# Watch Photography. Any Hints And Tips?



## vw1978 (Nov 2, 2012)

Hi all, been playing with a cardboard box and a fluorescent lamp today trying to make my first light tent, I've not had a camera very long and this is my first attempt at taking some proper photos of watches, I have a NIKON D90 with a sigma 105mm 1:2.8 Macro lens attached, would love some feedback/constructive criticism and any tips you can give me, I would have taken more photos but being very amateurish my battery ran out and I have no backup (yet). Thanks.


----------



## chocko (Nov 9, 2008)

Nice photos. 2nd photo does it for me .


----------



## Barryboy (Mar 21, 2006)

A very good first attempt and well worth further efforts.

Rob


----------



## Phillionaire (Jan 23, 2010)

Better than mine 

Agree with Chocko on #2. I find the reflection on #1 a bit distracting, seems to take my focus from the watch.

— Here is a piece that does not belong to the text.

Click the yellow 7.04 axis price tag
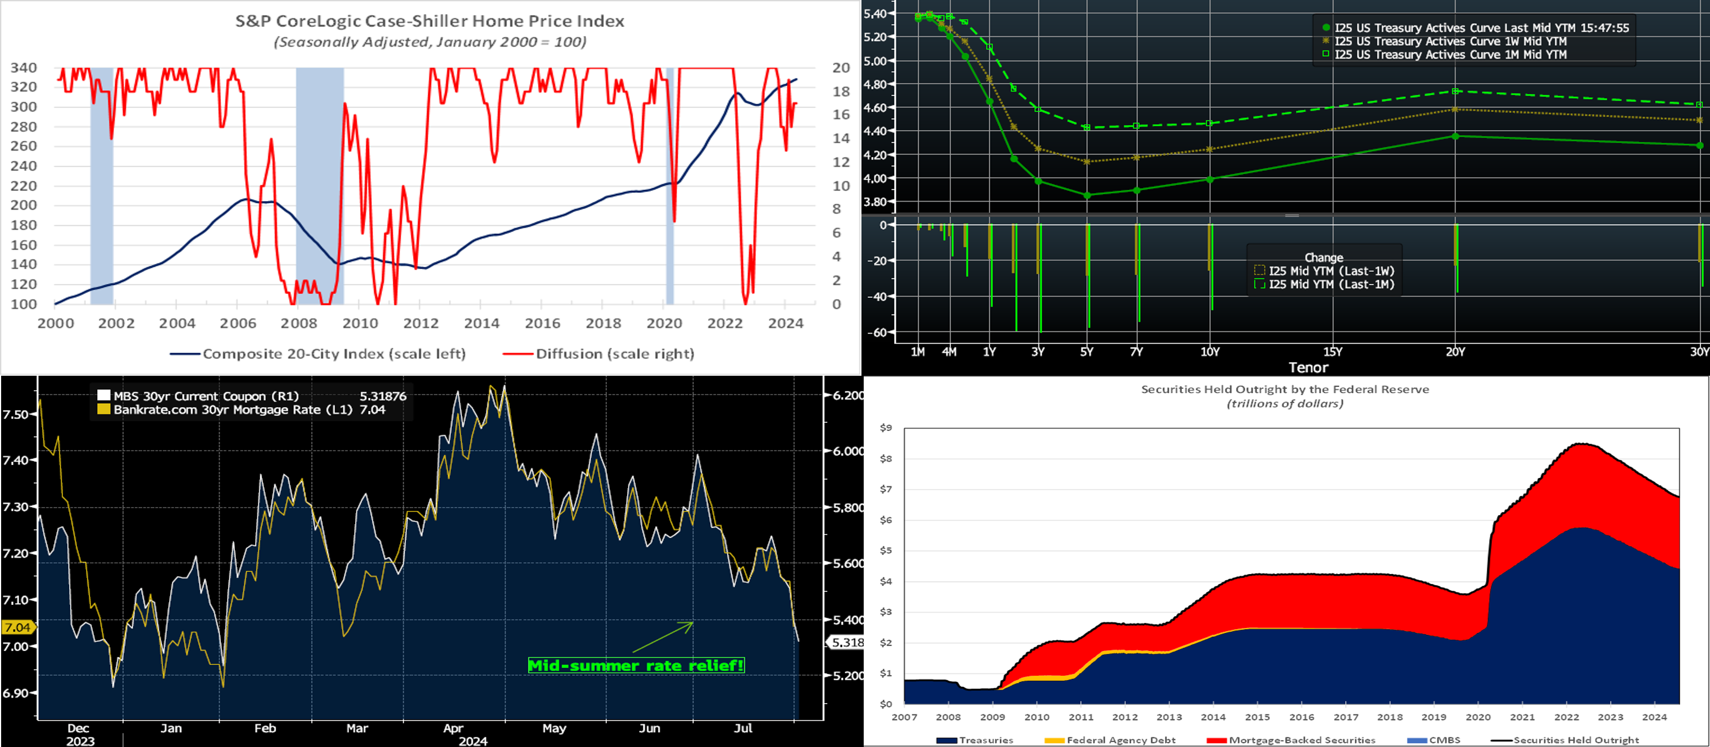1710x747 pixels. tap(17, 627)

Perhaps play around with some cropping??

A minor suggestion tho, overall good work


----------



## Andy Tims (Apr 13, 2008)

http://www.pistonhea...+watches+thread+

Lots of tips in the above thread


----------



## Measch (Apr 27, 2010)

Like that 1st shot, can't help but think it'd be better with the whole reflection showing though?

Harry.


----------